-- Extracted records follows --

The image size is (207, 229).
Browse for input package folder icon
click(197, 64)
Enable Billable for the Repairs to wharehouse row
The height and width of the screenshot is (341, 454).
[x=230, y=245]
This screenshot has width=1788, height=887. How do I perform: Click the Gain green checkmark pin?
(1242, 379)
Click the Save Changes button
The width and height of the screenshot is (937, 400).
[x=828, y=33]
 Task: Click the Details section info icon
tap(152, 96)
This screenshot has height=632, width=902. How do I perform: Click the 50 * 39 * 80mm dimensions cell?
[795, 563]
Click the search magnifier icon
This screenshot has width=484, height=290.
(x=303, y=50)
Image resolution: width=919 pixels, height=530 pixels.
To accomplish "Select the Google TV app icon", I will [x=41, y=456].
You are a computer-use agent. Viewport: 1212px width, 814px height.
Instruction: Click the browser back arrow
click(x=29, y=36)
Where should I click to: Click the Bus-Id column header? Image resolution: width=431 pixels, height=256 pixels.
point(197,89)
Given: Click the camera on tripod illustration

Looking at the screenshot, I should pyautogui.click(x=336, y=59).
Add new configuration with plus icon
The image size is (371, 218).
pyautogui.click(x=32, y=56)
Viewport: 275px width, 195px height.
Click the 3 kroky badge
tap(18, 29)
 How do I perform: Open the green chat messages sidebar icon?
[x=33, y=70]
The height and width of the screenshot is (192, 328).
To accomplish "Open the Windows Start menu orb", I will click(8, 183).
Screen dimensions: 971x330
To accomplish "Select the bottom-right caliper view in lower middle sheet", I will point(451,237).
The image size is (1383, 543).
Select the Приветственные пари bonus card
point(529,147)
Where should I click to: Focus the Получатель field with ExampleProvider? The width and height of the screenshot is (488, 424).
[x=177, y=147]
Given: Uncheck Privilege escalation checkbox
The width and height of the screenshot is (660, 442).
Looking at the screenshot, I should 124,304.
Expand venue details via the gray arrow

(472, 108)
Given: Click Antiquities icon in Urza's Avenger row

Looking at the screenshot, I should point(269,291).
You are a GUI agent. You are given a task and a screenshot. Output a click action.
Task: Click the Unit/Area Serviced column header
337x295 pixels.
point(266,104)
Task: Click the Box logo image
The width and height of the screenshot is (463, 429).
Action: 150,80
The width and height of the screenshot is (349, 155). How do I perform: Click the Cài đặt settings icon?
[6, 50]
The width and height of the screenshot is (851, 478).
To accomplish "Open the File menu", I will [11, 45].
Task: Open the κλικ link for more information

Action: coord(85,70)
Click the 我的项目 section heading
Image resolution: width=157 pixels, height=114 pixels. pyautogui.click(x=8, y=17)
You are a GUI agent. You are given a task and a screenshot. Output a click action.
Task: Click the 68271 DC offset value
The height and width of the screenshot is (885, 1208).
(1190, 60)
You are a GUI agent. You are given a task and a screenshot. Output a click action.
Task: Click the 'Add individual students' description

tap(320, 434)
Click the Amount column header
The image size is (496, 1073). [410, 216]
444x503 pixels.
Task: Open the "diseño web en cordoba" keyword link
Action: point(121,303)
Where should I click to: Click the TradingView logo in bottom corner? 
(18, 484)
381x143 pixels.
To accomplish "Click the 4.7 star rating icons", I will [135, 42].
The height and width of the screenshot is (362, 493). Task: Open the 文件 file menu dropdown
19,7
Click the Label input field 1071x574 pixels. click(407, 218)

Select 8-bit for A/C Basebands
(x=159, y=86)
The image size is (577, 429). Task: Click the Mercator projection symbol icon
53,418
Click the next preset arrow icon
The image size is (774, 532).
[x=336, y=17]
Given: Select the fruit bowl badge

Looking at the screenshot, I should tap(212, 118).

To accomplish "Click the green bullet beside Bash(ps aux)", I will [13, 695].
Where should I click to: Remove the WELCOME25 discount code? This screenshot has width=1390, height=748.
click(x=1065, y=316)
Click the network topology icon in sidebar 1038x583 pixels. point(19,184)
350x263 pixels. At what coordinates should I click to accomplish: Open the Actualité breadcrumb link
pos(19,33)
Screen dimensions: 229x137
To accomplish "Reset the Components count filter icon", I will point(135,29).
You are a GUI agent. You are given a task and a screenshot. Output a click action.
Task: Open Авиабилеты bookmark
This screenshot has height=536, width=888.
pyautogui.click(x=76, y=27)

-- Extracted records concluded --

▸ Required work:
What is needed is an exact copy of every entry.

▸ Problem solution:
The image size is (207, 229).
Browse for input package folder icon
click(197, 64)
Enable Billable for the Repairs to wharehouse row
The height and width of the screenshot is (341, 454).
[x=230, y=245]
This screenshot has width=1788, height=887. How do I perform: Click the Gain green checkmark pin?
(1242, 379)
Click the Save Changes button
The width and height of the screenshot is (937, 400).
[x=828, y=33]
 Task: Click the Details section info icon
tap(152, 96)
This screenshot has height=632, width=902. How do I perform: Click the 50 * 39 * 80mm dimensions cell?
[795, 563]
Click the search magnifier icon
This screenshot has width=484, height=290.
(x=303, y=50)
Image resolution: width=919 pixels, height=530 pixels.
To accomplish "Select the Google TV app icon", I will [x=41, y=456].
You are a computer-use agent. Viewport: 1212px width, 814px height.
Instruction: Click the browser back arrow
click(x=29, y=36)
Where should I click to: Click the Bus-Id column header? Image resolution: width=431 pixels, height=256 pixels.
point(197,89)
Given: Click the camera on tripod illustration

Looking at the screenshot, I should pyautogui.click(x=336, y=59).
Add new configuration with plus icon
The image size is (371, 218).
pyautogui.click(x=32, y=56)
Viewport: 275px width, 195px height.
Click the 3 kroky badge
tap(18, 29)
 How do I perform: Open the green chat messages sidebar icon?
[x=33, y=70]
The height and width of the screenshot is (192, 328).
To accomplish "Open the Windows Start menu orb", I will click(8, 183).
Screen dimensions: 971x330
To accomplish "Select the bottom-right caliper view in lower middle sheet", I will point(451,237).
The image size is (1383, 543).
Select the Приветственные пари bonus card
point(529,147)
Where should I click to: Focus the Получатель field with ExampleProvider? The width and height of the screenshot is (488, 424).
[x=177, y=147]
Given: Uncheck Privilege escalation checkbox
The width and height of the screenshot is (660, 442).
Looking at the screenshot, I should 124,304.
Expand venue details via the gray arrow

(472, 108)
Given: Click Antiquities icon in Urza's Avenger row

Looking at the screenshot, I should point(269,291).
You are a GUI agent. You are given a task and a screenshot. Output a click action.
Task: Click the Unit/Area Serviced column header
337x295 pixels.
point(266,104)
Task: Click the Box logo image
The width and height of the screenshot is (463, 429).
Action: 150,80
The width and height of the screenshot is (349, 155). How do I perform: Click the Cài đặt settings icon?
[6, 50]
The width and height of the screenshot is (851, 478).
To accomplish "Open the File menu", I will [11, 45].
Task: Open the κλικ link for more information

Action: coord(85,70)
Click the 我的项目 section heading
Image resolution: width=157 pixels, height=114 pixels. pyautogui.click(x=8, y=17)
You are a GUI agent. You are given a task and a screenshot. Output a click action.
Task: Click the 68271 DC offset value
The height and width of the screenshot is (885, 1208).
(1190, 60)
You are a GUI agent. You are given a task and a screenshot. Output a click action.
Task: Click the 'Add individual students' description

tap(320, 434)
Click the Amount column header
The image size is (496, 1073). [410, 216]
444x503 pixels.
Task: Open the "diseño web en cordoba" keyword link
Action: point(121,303)
Where should I click to: Click the TradingView logo in bottom corner? 
(18, 484)
381x143 pixels.
To accomplish "Click the 4.7 star rating icons", I will [135, 42].
The height and width of the screenshot is (362, 493). Task: Open the 文件 file menu dropdown
19,7
Click the Label input field 1071x574 pixels. click(407, 218)

Select 8-bit for A/C Basebands
(x=159, y=86)
The image size is (577, 429). Task: Click the Mercator projection symbol icon
53,418
Click the next preset arrow icon
The image size is (774, 532).
[x=336, y=17]
Given: Select the fruit bowl badge

Looking at the screenshot, I should tap(212, 118).

To accomplish "Click the green bullet beside Bash(ps aux)", I will [13, 695].
Where should I click to: Remove the WELCOME25 discount code? This screenshot has width=1390, height=748.
click(x=1065, y=316)
Click the network topology icon in sidebar 1038x583 pixels. point(19,184)
350x263 pixels. At what coordinates should I click to accomplish: Open the Actualité breadcrumb link
pos(19,33)
Screen dimensions: 229x137
To accomplish "Reset the Components count filter icon", I will point(135,29).
You are a GUI agent. You are given a task and a screenshot. Output a click action.
Task: Open Авиабилеты bookmark
This screenshot has height=536, width=888.
pyautogui.click(x=76, y=27)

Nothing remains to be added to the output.